Earlier in year 2003, a research was conducted in Vietnam whereby an evaluation of efficacy of fish sauce fortified with iron was done as fish sauce is one of the staple foods of the region. It was a randomized controlled trial in which 152 anemic women were served with fish sauce containing 10‐mg iron in the form of NaFeEDTA for a period of 6 months. At the time of initiation of study, baseline values of hemoglobin and serum ferritin were obtained and the same data were collected at 90th and 180th day. After a period of 6 months, it was observed that mean value for hemoglobin was 116.30 ± 8.7g/L in the fortified group, compared to control group in which the mean value was recorded to be 107.60 ± 11.0g/L (P‐value <0.0001). Similarly, mean value for serum ferritin levels was found out to be 30.90 (95% CI: 23.4, 40.6) μg/L in the fortified group compared to 14.6 (11.3, 19.0) μg/L in the control group. (P‐value =0.0002) (Thuy et al., 2003). Our study results are also in accordance with this research study as we have also stated that serum ferritin levels in anemic subjects steadily increased from 0 day to 90th day when anemic subjects were given iron and inulin‐fortified diet.

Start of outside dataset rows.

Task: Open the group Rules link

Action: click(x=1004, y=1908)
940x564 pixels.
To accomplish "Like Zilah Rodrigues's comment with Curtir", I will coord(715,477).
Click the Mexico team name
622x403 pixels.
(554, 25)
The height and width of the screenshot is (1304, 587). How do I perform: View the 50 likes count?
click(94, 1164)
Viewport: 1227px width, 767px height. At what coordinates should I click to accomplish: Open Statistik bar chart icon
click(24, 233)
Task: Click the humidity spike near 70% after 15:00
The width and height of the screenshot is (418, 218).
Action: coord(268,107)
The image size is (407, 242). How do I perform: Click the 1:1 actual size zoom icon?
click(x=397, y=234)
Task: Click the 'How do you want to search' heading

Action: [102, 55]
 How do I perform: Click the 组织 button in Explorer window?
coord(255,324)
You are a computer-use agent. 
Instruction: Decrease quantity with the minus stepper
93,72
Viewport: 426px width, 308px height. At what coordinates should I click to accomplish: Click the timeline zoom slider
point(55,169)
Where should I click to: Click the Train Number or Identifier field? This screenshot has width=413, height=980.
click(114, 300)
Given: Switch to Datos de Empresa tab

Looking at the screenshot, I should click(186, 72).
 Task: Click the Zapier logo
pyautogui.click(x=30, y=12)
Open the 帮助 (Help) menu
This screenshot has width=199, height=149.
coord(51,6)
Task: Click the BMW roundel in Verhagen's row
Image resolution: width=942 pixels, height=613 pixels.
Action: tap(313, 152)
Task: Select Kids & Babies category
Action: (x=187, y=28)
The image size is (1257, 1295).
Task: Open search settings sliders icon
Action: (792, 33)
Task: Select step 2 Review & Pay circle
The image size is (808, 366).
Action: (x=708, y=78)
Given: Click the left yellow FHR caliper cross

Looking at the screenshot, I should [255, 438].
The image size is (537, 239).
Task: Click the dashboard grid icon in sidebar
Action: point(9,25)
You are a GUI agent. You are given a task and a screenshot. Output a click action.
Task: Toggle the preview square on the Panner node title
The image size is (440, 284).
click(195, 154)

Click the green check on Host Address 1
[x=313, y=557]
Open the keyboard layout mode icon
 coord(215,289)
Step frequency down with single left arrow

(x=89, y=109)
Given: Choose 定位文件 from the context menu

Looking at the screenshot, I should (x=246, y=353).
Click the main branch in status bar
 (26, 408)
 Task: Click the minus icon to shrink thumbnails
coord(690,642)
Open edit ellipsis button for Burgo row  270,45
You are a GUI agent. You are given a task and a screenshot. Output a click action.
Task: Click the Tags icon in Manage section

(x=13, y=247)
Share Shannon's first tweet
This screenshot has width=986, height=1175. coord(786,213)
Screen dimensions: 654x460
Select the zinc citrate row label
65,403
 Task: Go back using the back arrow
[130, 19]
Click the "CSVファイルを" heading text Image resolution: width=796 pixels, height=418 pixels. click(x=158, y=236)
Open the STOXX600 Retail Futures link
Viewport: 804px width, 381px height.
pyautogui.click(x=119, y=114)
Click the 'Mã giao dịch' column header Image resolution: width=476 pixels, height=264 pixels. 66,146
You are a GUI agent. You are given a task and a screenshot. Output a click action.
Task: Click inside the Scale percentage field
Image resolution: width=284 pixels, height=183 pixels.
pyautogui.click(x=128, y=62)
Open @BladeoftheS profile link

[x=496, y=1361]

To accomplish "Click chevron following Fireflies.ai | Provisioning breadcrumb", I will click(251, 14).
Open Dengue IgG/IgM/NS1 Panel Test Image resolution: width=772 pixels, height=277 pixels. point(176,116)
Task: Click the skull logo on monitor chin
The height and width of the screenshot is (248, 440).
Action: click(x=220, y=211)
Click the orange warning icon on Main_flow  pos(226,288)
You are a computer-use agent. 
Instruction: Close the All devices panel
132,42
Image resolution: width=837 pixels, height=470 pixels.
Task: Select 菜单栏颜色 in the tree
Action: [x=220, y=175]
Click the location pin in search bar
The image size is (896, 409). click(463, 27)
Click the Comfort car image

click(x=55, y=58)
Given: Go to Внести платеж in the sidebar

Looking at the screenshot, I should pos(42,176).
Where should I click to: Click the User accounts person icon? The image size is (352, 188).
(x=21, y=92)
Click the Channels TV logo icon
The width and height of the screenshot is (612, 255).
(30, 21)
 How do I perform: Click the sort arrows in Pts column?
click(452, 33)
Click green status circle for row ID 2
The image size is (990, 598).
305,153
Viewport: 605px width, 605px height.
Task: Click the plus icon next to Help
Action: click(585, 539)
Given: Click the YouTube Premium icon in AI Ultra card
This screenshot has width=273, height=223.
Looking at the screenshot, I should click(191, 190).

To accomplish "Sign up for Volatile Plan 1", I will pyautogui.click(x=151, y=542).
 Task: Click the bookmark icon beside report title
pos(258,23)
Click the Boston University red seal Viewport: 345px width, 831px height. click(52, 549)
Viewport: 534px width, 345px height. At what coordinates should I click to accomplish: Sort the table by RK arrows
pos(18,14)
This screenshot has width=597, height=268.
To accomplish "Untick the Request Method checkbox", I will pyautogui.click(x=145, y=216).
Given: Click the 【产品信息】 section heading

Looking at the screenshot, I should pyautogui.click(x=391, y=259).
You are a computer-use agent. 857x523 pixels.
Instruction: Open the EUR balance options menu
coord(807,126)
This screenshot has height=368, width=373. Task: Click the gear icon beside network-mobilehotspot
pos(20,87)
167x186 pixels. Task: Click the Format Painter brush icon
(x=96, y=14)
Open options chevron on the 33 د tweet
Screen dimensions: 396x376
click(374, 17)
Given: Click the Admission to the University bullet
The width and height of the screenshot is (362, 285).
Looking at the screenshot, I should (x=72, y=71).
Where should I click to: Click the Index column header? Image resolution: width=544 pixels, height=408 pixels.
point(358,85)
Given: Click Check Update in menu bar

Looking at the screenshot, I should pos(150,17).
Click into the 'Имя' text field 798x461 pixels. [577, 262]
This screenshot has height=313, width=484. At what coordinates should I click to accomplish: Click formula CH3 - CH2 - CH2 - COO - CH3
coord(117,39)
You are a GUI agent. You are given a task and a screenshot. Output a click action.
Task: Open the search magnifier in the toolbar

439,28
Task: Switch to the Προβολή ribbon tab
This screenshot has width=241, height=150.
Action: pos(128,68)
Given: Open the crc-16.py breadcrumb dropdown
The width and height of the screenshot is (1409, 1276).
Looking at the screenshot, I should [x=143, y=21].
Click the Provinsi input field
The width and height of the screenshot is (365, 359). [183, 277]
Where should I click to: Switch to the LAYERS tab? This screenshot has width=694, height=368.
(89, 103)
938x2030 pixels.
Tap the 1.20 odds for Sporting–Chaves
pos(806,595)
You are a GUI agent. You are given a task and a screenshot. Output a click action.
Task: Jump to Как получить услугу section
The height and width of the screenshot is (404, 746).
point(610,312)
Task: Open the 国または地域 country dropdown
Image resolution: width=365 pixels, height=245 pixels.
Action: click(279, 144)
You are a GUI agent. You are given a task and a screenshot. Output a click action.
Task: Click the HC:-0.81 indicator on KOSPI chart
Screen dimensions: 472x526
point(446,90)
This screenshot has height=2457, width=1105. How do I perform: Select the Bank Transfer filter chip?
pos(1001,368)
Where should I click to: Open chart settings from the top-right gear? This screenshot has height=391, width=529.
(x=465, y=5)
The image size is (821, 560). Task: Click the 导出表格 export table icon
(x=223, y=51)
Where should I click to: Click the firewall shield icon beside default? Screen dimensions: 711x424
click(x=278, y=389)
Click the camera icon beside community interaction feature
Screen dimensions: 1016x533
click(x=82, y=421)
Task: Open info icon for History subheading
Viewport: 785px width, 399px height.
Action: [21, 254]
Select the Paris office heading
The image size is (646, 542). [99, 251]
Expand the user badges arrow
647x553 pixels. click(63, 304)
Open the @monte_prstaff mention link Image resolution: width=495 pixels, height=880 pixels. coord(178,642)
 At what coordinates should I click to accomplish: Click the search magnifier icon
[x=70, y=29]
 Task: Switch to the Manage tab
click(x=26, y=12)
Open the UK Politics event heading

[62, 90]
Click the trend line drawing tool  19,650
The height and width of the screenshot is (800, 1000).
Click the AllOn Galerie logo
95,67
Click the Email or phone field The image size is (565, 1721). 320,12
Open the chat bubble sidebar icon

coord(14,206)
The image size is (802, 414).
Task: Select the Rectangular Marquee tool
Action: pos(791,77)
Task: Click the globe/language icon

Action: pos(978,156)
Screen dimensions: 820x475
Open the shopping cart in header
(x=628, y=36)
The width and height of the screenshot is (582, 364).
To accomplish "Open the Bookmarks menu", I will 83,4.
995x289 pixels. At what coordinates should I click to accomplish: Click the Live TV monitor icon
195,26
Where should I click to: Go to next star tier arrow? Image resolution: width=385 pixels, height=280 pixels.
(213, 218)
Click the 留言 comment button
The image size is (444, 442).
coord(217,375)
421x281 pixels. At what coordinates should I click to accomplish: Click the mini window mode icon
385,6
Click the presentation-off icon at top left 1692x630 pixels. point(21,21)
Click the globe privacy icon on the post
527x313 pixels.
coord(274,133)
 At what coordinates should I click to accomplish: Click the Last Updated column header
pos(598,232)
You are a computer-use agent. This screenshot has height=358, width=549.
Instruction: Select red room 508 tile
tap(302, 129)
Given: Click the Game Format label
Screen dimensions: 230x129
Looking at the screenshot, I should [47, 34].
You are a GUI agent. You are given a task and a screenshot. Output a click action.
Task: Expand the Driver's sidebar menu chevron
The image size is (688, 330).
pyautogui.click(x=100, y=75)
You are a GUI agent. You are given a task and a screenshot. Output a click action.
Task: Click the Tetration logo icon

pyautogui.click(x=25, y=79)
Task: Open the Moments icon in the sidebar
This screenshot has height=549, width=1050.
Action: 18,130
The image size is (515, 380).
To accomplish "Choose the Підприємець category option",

Serum transferrin is considered to be a relatively novel indicator of iron deficiency anemia as it has not been in use for diagnosis of iron deficiency anemia for long. It has been shown to increase when an individual develops iron deficiency or when the process of erythropoiesis gets increased (Asobayire et al., 2001). A few studies have been recently conducted which have indicated that serum transferrin is a reliable and useful indicator for diagnosis of iron deficiency anemia specifically in individuals suffering from malaria or other infections. Serum transferrin has also been specifically shown to respond to iron supplementation in iron‐deficient human subjects (Zhu & Haas, 1998).

A Vietnamese research in 2003 has also concluded that serum transferrin levels in anemic women steadily declined over a period of 6 months, when they were fed with iron‐fortified fish sauce (Thuy et al., 2003). Our study results have also shown similar results as there was a steady decline in serum transferrin levels of anemic rats over a period of 90 days. The steady decline in serum transferrin levels over the study duration indicated that iron stores were being regained by anemic women. A decline in serum transferrin is favorable for anemic subjects because it indicates that anemia is being rectified and lesser iron is needed subsequently by the body (Cable et al., 2016).

Our study results are also in accordance with the results of study conducted in 2020 by researchers who reported that addition of galacto‐oligosaccharides helped enhance absorption of iron in female rat models (Ahmad et al., 2019).

Similarly, another study closely related to our study results conducted in 2014 indicated that when iron deficient rats were administered prebiotics, their plasma Hepcidin levels were reduced, resulting in increased absorption of iron (Laparra et al., 2014).

CONCLUSION

Our study concluded that fortification of feed with inulin and NaFeEDTA or FeSO4 helped improve biomarkers associated with iron deficiency in female Sprague Dawley rats. This indicated that inulin had some iron absorption enhancing capabilities, although its exact mechanism is still not known. This particular kind of fortification could help resolve one of the biggest public health problems, being faced by the worldwide community in the present day and age.

CONFLICT OF INTEREST

The corresponding author on the behalf of all authors declares that there is no conflict of interest in submitting the findings of instant research in the journal.

ETHICAL APPROVAL

The prior approval of the study was taken from the ERC (Ethical Review Committee) of the University of Veterinary & Animal Sciences, Lahore vide Letter No. DR/996 on 25 September 2018. Also, the experiment was performed in accordance with all the relevant institutional guidelines for the care and use of laboratory animals.